🧮 refactor: Bulk Transactions & Balance Updates for Token Spending (#11996)

* refactor: transaction handling by integrating pricing and bulk write operations

- Updated `recordCollectedUsage` to accept pricing functions and bulk write operations, improving transaction management.
- Refactored `AgentClient` and related controllers to utilize the new transaction handling capabilities, ensuring better performance and accuracy in token spending.
- Added tests to validate the new functionality, ensuring correct behavior for both standard and bulk transaction paths.
- Introduced a new `transactions.ts` file to encapsulate transaction-related logic and types, enhancing code organization and maintainability.
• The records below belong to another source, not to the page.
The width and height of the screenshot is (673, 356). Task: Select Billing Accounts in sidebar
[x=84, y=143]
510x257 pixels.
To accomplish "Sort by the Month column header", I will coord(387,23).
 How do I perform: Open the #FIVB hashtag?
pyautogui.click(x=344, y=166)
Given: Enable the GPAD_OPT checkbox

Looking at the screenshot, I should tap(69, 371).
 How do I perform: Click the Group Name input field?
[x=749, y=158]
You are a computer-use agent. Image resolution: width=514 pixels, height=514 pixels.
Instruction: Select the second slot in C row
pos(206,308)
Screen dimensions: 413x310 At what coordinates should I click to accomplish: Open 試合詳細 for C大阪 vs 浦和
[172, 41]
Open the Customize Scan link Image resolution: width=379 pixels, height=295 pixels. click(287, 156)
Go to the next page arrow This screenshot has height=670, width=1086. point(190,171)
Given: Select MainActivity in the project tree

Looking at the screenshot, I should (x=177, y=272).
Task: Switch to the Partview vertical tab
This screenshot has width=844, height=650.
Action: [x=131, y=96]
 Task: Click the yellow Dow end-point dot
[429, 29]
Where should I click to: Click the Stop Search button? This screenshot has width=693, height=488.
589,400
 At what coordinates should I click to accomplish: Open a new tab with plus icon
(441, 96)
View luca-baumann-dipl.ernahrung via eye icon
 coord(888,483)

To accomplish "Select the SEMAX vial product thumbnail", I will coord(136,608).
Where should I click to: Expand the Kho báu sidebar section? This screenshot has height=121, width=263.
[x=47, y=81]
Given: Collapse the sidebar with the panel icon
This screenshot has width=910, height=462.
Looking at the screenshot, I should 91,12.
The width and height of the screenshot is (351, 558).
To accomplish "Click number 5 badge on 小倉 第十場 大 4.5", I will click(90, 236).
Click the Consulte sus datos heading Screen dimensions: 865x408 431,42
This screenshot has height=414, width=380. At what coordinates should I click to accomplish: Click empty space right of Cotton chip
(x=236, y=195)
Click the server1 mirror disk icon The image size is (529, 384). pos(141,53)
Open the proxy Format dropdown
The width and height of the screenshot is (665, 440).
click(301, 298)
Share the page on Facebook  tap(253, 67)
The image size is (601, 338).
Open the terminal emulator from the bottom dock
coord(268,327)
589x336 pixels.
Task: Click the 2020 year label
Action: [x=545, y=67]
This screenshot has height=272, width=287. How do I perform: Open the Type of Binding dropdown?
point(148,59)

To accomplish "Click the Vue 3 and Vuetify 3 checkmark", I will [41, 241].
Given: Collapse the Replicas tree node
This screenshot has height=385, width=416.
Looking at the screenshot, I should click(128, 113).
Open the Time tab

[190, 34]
* chore: reorganize imports in agents client controller

- Moved `getMultiplier` and `getCacheMultiplier` imports to maintain consistency and clarity in the import structure.
- Removed duplicate import of `updateBalance` and `bulkInsertTransactions`, streamlining the code for better readability.

* refactor: add TransactionData type and CANCEL_RATE constant to data-schemas

Establishes a single source of truth for the transaction document shape
and the incomplete-context billing rate constant, both consumed by
packages/api and api/.

* refactor: use proper types in data-schemas transaction methods

- Replace `as unknown as { tokenCredits }` with `lean<IBalance>()`
- Use `TransactionData[]` instead of `Record<string, unknown>[]`
  for bulkInsertTransactions parameter
- Add JSDoc noting insertMany bypasses document middleware
- Remove orphan section comment in methods/index.ts

* refactor: use shared types in transactions.ts, fix bulk write logic

- Import CANCEL_RATE from data-schemas instead of local duplicate
- Import TransactionData from data-schemas for PreparedEntry/BulkWriteDeps
- Use tilde alias for EndpointTokenConfig import
- Pass valueKey through to getMultiplier
- Only sum tokenValue for balance-enabled docs in bulkWriteTransactions
- Consolidate two loops into single-pass map

* refactor: remove duplicate updateBalance from Transaction.js

Import updateBalance from ~/models (sourced from data-schemas) instead
of maintaining a second copy. Also import CANCEL_RATE from data-schemas
and remove the Balance model import (no longer needed directly).

* fix: test real spendCollectedUsage instead of IIFE replica

Export spendCollectedUsage from abortMiddleware.js and rewrite the test
file to import and test the actual function. Previously the tests ran
against a hand-written replica that could silently diverge from the real
implementation.

* test: add transactions.spec.ts and restore regression comments

Add 22 direct unit tests for transactions.ts financial logic covering
prepareTokenSpend, prepareStructuredTokenSpend, bulkWriteTransactions,
CANCEL_RATE paths, NaN guards, disabled transactions, zero tokens,
cache multipliers, and balance-enabled filtering.

Restore critical regression documentation comments in
recordCollectedUsage.spec.js explaining which production bugs the
tests guard against.

* fix: widen setValues type to include lastRefill

The UpdateBalanceParams.setValues type was Partial<Pick<IBalance,
'tokenCredits'>> which excluded lastRefill — used by
createAutoRefillTransaction. Widen to also pick 'lastRefill'.

* test: use real MongoDB for bulkWriteTransactions tests

Replace mock-based bulkWriteTransactions tests with real DB tests using
MongoMemoryServer. Pure function tests (prepareTokenSpend,
prepareStructuredTokenSpend) remain mock-based since they don't touch
DB. Add end-to-end integration tests that verify the full prepare →
bulk write → DB state pipeline with real Transaction and Balance models.

* chore: update @librechat/agents dependency to version 3.1.54 in package-lock.json and related package.json files

* test: add bulk path parity tests proving identical DB outcomes

Three test suites proving the bulk path (prepareTokenSpend/
prepareStructuredTokenSpend + bulkWriteTransactions) produces
numerically identical results to the legacy path for all scenarios:

- usage.bulk-parity.spec.ts: mirrors all legacy recordCollectedUsage
  tests; asserts same return values and verifies metadata fields on
  the insertMany docs match what spendTokens args would carry

- transactions.bulk-parity.spec.ts: real-DB tests using actual
  getMultiplier/getCacheMultiplier pricing functions; asserts exact
  tokenValue, rate, rawAmount and balance deductions for standard
  tokens, structured/cache tokens, CANCEL_RATE, premium pricing,
  multi-entry batches, and edge cases (NaN, zero, disabled)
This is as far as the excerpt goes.